Prolonged use of cefalexin may result in the overgrowth of non-susceptible organisms. Careful observation of the patient is essential. If superinfection occurs during therapy, appropriate measures should be taken.
Reports of neurotoxicity have been identified in association with cephalosporin treatment. Symptoms may include encephalopathy, myoclonus and seizures. Elderly patients, patients with severe renal impairment or central nervous system disorders are particularly at risk. Cefalexin should be administered with caution in the presence of markedly impaired renal function. Careful clinical and laboratory studies should be made because safe dosage may be lower than that usually recommended. If dialysis is required for renal failure, the daily dose of cefalexin should not exceed 500mg. If cefalexin associated neurotoxicity is suspected, discontinuation of cefalexin should be considered.
Concurrent administration with certain other drug substances, such as aminoglycosides, other cephalosporins, or furosemide, (frusemide) and similar potent diuretics, may increase the risk of nephrotoxicity.
Positive direct Coombs' tests have been reported during treatment with the cephalosporin antibiotics. In haematological studies, or in transfusion cross-matching procedures when antiglobulin tests are performed on the minor side, or in Coombs' testing of newborns whose mothers have received cephalosporin antibiotics before parturition, it should be recognised that a positive Coombs' test may be due to the drug.
A false positive reaction for glucose in the urine may occur with Benedict's or Fehling's solutions or with copper sulphate test tablets.
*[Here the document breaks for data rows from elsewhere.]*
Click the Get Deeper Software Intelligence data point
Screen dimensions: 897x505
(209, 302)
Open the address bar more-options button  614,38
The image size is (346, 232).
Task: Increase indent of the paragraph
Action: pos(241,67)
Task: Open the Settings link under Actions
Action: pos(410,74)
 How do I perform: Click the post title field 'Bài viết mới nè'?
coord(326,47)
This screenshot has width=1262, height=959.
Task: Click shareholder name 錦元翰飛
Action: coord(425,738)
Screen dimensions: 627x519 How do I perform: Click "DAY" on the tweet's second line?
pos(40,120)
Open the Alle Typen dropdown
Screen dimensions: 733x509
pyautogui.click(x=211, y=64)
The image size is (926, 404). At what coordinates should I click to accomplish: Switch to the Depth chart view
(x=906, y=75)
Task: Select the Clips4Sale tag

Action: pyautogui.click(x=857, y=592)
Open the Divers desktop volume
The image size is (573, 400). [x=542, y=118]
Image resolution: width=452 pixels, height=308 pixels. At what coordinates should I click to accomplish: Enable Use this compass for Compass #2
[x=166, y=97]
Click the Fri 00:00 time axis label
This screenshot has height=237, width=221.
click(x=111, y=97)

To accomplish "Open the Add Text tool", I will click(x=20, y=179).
Acute generalised exanthematous pustulosis (AGEP) has been reported in association with cefalexin treatment. At the time of prescription patients should be advised of the signs and symptoms and monitored closely for skin reactions. If signs and symptoms suggestive of these reactions appear, cefalexin should be withdrawn immediately and an alternative treatment considered. Most of these reactions occurred most likely in the first week during treatment.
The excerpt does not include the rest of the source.